A Sequential Embedding Approach for Item Recommendation with Heterogeneous Attributes

TL;DR

This paper introduces HA-RNN, a novel sequential embedding model that effectively leverages heterogeneous attributes in item recommendation, addressing challenges like attribute heterogeneity and sparseness, and demonstrating superior performance on large datasets.

Contribution

The paper proposes HA-RNN, a new recurrent neural network model that incorporates hierarchical attribute inputs and attribute embeddings to improve item recommendation accuracy.

Findings

HA-RNN outperforms state-of-the-art models on large-scale datasets.

The hierarchical attribute and output embedding layers effectively handle attribute heterogeneity.
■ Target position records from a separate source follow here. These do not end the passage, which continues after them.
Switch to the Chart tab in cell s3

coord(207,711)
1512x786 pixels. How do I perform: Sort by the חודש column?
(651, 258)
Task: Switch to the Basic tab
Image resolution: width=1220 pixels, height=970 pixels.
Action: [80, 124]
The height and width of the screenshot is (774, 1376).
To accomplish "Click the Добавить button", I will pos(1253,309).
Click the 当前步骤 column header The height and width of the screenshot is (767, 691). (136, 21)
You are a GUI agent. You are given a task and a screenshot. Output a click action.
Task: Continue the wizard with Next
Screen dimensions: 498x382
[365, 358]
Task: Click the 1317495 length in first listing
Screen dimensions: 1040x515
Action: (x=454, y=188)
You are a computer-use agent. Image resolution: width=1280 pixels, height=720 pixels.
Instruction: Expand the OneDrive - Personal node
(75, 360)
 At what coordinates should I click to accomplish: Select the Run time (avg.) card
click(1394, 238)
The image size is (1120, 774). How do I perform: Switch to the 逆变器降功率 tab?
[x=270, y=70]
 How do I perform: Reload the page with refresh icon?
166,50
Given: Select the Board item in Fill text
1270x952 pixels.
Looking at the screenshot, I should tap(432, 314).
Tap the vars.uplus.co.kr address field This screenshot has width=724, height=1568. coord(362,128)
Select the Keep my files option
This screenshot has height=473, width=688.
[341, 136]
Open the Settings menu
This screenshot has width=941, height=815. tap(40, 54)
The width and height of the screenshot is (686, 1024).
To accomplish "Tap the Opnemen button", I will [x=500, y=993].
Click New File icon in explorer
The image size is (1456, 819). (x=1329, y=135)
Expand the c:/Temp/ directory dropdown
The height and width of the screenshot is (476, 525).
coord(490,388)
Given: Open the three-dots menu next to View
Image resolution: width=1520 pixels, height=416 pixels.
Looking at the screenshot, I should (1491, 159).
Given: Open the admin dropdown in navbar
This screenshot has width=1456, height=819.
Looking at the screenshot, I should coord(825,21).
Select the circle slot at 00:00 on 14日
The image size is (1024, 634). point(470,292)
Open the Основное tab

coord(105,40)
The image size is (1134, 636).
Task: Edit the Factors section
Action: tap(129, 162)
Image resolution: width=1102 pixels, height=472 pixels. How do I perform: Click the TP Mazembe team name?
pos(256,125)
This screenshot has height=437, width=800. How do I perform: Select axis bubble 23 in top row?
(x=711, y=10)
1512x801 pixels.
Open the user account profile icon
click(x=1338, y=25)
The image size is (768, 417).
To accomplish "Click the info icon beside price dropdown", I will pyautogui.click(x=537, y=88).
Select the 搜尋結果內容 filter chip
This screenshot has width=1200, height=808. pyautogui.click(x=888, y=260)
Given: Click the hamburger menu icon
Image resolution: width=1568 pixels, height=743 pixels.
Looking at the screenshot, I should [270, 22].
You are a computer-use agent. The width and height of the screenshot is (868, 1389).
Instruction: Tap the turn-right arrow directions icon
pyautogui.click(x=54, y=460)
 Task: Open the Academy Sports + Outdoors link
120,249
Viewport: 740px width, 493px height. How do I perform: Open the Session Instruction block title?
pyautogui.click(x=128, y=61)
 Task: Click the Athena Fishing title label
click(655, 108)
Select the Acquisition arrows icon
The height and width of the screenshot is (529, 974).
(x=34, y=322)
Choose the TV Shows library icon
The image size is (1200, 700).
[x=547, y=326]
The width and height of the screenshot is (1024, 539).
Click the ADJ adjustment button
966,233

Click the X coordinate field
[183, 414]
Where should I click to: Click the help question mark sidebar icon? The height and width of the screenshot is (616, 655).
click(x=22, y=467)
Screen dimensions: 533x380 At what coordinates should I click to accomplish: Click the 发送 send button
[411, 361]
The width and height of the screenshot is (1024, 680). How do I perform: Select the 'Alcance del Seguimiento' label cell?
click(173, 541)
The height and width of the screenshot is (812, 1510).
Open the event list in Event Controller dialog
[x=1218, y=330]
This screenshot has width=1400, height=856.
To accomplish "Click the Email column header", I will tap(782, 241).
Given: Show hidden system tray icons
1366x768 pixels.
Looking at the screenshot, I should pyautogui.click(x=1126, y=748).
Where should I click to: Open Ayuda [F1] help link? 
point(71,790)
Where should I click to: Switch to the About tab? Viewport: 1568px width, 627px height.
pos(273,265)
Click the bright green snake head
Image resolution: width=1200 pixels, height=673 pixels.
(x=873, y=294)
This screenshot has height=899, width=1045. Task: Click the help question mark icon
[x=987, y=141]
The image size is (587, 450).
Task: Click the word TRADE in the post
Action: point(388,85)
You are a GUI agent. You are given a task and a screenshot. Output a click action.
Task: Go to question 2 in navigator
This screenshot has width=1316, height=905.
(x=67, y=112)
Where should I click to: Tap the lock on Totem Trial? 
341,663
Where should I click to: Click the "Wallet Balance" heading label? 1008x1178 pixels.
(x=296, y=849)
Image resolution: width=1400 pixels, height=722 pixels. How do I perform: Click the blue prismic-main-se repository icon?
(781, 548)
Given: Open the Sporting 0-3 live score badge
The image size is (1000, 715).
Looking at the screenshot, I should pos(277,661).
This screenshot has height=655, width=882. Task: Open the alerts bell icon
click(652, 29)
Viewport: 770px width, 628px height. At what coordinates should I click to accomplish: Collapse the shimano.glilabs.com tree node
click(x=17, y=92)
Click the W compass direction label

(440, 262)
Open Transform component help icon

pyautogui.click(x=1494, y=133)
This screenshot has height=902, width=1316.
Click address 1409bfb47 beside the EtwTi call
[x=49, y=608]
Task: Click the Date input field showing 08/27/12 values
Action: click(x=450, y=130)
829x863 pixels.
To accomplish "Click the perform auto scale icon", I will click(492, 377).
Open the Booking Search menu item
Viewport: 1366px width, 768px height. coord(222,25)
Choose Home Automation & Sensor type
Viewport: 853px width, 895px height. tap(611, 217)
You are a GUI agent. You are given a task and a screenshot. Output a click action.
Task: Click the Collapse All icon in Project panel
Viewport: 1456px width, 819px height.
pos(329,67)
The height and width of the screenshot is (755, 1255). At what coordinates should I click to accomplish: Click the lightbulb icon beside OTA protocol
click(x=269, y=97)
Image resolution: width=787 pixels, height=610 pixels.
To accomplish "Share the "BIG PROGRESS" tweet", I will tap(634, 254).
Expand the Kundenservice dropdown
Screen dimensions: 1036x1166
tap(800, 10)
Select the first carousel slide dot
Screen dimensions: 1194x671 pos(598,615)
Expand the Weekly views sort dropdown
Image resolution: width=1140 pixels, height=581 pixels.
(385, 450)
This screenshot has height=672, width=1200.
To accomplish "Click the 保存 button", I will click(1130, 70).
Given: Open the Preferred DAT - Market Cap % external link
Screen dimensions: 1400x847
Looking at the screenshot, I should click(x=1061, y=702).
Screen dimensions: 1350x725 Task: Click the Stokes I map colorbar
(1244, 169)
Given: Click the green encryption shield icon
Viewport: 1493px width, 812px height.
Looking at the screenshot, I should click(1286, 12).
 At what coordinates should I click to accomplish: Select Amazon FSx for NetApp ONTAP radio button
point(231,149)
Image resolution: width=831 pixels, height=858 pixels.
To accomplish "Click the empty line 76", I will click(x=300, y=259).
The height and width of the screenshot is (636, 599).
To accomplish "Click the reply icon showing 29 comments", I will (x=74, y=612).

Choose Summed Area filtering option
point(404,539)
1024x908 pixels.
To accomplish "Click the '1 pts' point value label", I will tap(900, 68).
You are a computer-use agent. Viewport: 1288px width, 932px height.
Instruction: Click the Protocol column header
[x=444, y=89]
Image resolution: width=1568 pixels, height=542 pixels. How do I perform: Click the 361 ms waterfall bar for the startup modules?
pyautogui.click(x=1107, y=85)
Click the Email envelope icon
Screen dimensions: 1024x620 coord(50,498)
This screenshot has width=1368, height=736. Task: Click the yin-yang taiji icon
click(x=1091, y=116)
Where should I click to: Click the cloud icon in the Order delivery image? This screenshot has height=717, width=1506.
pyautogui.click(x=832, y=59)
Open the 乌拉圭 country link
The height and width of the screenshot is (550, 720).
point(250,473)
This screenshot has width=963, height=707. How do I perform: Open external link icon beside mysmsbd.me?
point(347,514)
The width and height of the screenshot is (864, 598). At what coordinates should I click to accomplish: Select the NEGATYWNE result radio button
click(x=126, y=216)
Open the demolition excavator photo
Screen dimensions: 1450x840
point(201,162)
Sequence models become more effective as data scale increases.

Abstract

Attributes, such as metadata and profile, carry useful information which in principle can help improve accuracy in recommender systems. However, existing approaches have difficulty in fully leveraging attribute information due to practical challenges such as heterogeneity and sparseness. These approaches also fail to combine recurrent neural networks which have recently shown effectiveness in item recommendations in applications such as video and music browsing. To overcome the challenges and to harvest the advantages of sequence models, we present a novel approach, Heterogeneous Attribute Recurrent Neural Networks (HA-RNN), which incorporates heterogeneous attributes and captures sequential dependencies in \textit{both} items and attributes. HA-RNN extends recurrent neural networks with 1) a hierarchical attribute combination input layer and 2) an output attribute embedding layer. We conduct extensive experiments on two large-scale datasets. The new approach show significant improvements over the state-of-the-art models. Our ablation experiments demonstrate the effectiveness of the two components to address heterogeneous attribute challenges including variable lengths and attribute sparseness. We further investigate why sequence modeling works well by conducting exploratory studies and show sequence models are more effective when data scale increases.